(Work task)
Please find all lines containing "mehānika" in the listing below and copy them.

((

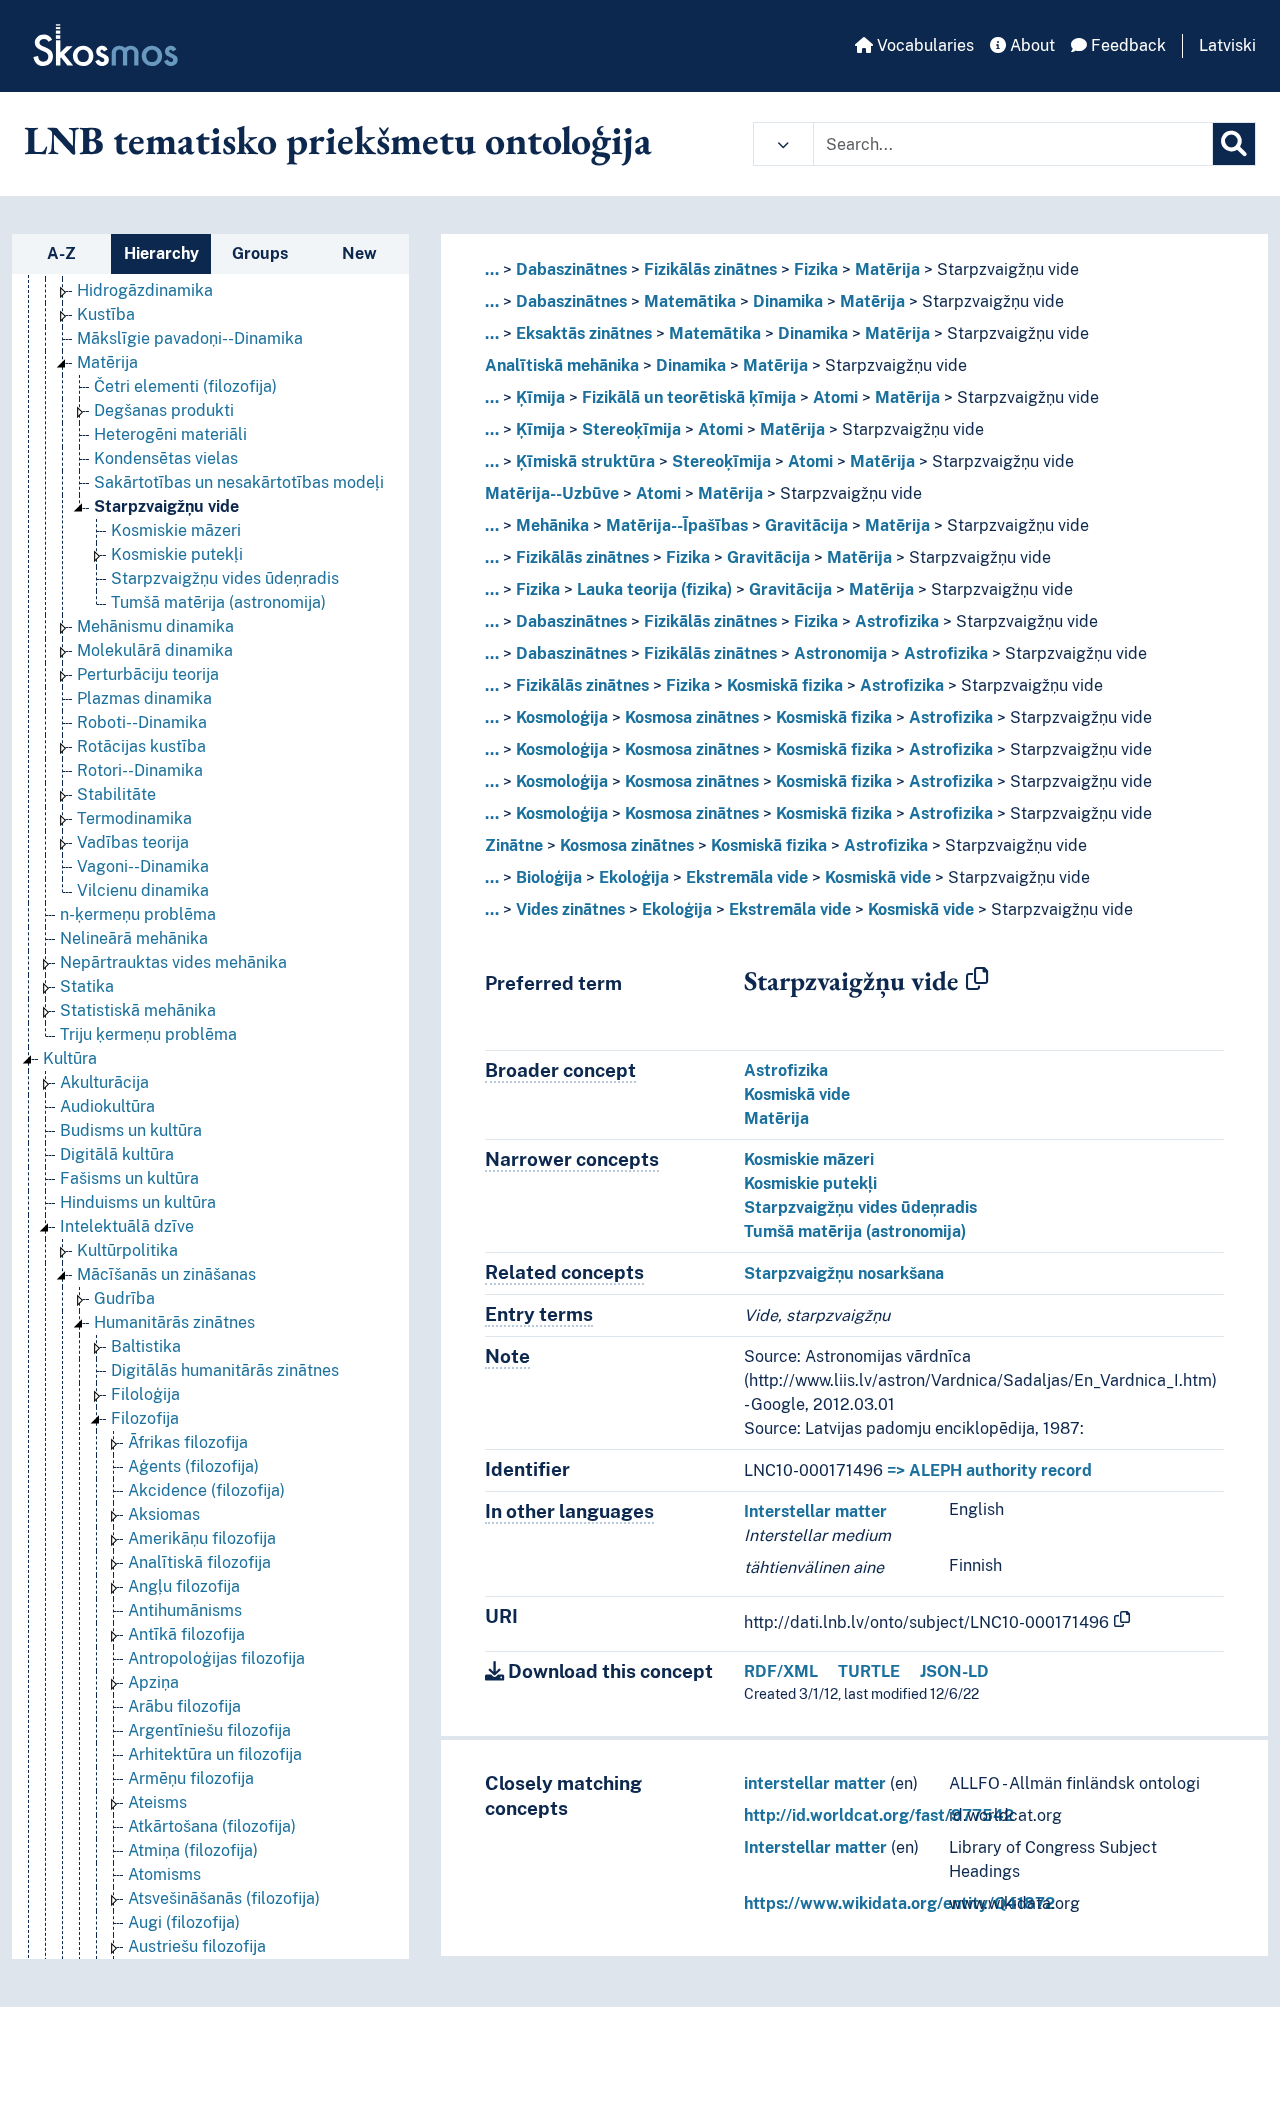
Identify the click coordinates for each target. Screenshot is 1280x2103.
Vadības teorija (133, 842)
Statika (87, 986)
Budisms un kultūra (131, 1130)
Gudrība (124, 1298)
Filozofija (145, 1418)
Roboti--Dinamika (142, 722)
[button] (783, 144)
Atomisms (164, 1874)
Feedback (1126, 45)
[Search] (1234, 144)
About (1030, 45)
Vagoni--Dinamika (143, 866)
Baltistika (146, 1346)
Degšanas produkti (164, 410)
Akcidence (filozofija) (206, 1490)
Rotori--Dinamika (140, 770)
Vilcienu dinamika (143, 890)
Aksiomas (164, 1514)
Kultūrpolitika (127, 1250)
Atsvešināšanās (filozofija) (224, 1898)
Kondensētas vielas (166, 458)
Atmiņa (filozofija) (193, 1850)
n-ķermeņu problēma (138, 914)
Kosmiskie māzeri (176, 530)
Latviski (1227, 45)
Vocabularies (923, 45)
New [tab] (359, 253)
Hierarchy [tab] (161, 253)
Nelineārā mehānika (134, 938)
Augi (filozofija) (184, 1922)
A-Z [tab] (61, 253)
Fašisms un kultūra (129, 1178)
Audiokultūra (107, 1106)
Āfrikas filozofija (188, 1442)
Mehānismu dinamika (155, 626)
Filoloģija (145, 1394)
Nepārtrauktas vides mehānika (173, 962)
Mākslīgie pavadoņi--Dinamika (190, 338)
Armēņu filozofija (191, 1778)
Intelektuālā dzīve (127, 1226)
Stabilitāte (116, 794)
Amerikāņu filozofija (202, 1538)
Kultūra (70, 1058)
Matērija (107, 362)
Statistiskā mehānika (138, 1010)
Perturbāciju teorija (148, 674)
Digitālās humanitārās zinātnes (225, 1370)
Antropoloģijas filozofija (216, 1658)
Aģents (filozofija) (193, 1466)
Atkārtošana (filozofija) (212, 1826)
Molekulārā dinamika (155, 650)
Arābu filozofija (184, 1706)
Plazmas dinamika (144, 698)
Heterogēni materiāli (170, 434)
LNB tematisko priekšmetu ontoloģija (338, 140)
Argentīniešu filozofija (209, 1730)
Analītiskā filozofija (199, 1562)
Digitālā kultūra (117, 1154)
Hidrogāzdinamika (145, 290)
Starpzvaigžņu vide (166, 506)
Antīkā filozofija (186, 1634)
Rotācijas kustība (141, 746)
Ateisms (157, 1802)
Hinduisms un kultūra (138, 1202)
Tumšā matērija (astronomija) (218, 602)
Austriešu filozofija (197, 1946)
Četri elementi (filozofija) (185, 386)
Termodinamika (134, 818)
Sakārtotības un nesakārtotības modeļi (239, 482)
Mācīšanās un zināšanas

))

(Finished exercise)
Nelineārā mehānika (134, 938)
Nepārtrauktas vides mehānika (173, 962)
Statistiskā mehānika (138, 1010)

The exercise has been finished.